§ **What to do**: Only some lines are wanted: please transcribe exactly those from the one containing "868x497 pixels. Task: Open" through the end of the data, pictures excluded.

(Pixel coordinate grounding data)
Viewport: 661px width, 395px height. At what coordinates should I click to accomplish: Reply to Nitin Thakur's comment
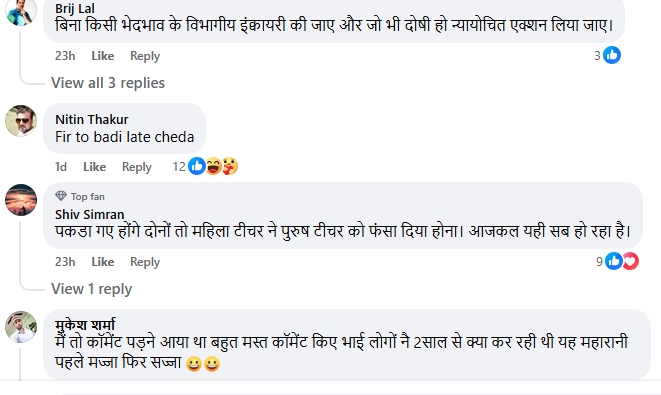tap(137, 167)
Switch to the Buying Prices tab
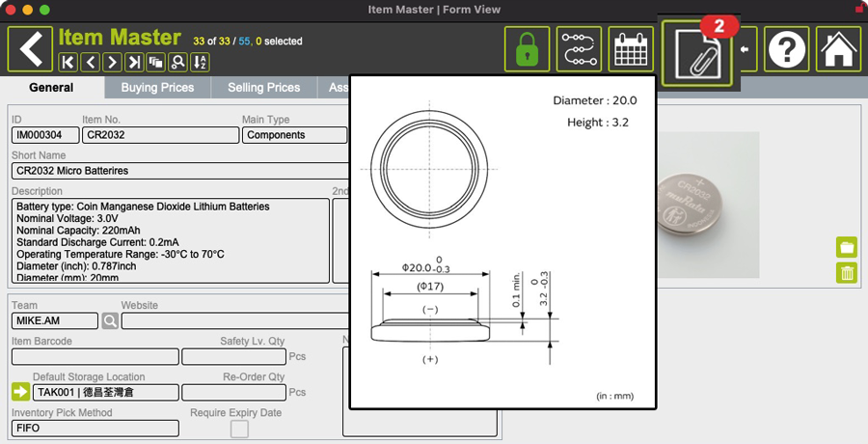 click(157, 88)

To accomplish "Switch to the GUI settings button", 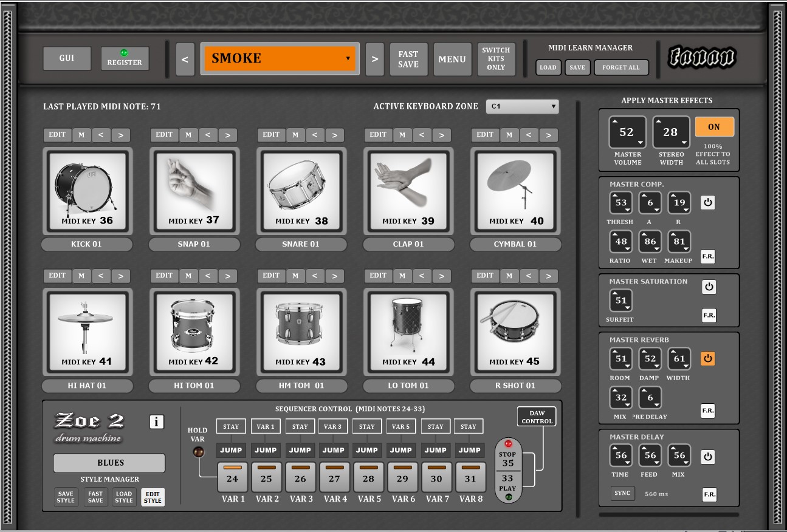I will tap(67, 58).
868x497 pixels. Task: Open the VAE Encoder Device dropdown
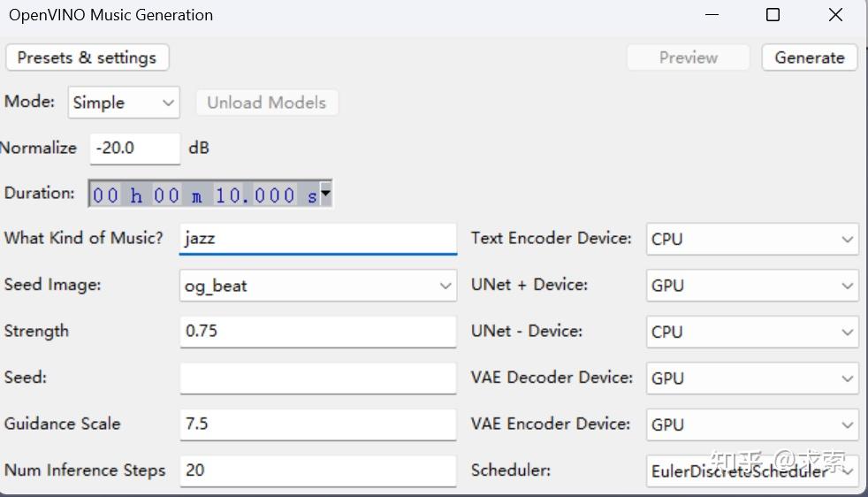pos(752,424)
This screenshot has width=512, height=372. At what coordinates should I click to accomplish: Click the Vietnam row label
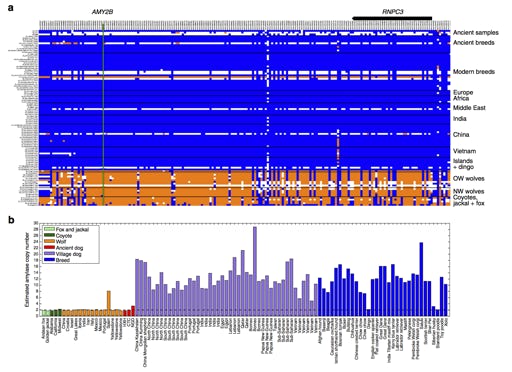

§ **Solution for this task**:
868x497 pixels. Task: Open the VAE Encoder Device dropdown
pos(752,424)
This screenshot has width=512, height=372. At what coordinates should I click to accomplish: Click the Vietnam row label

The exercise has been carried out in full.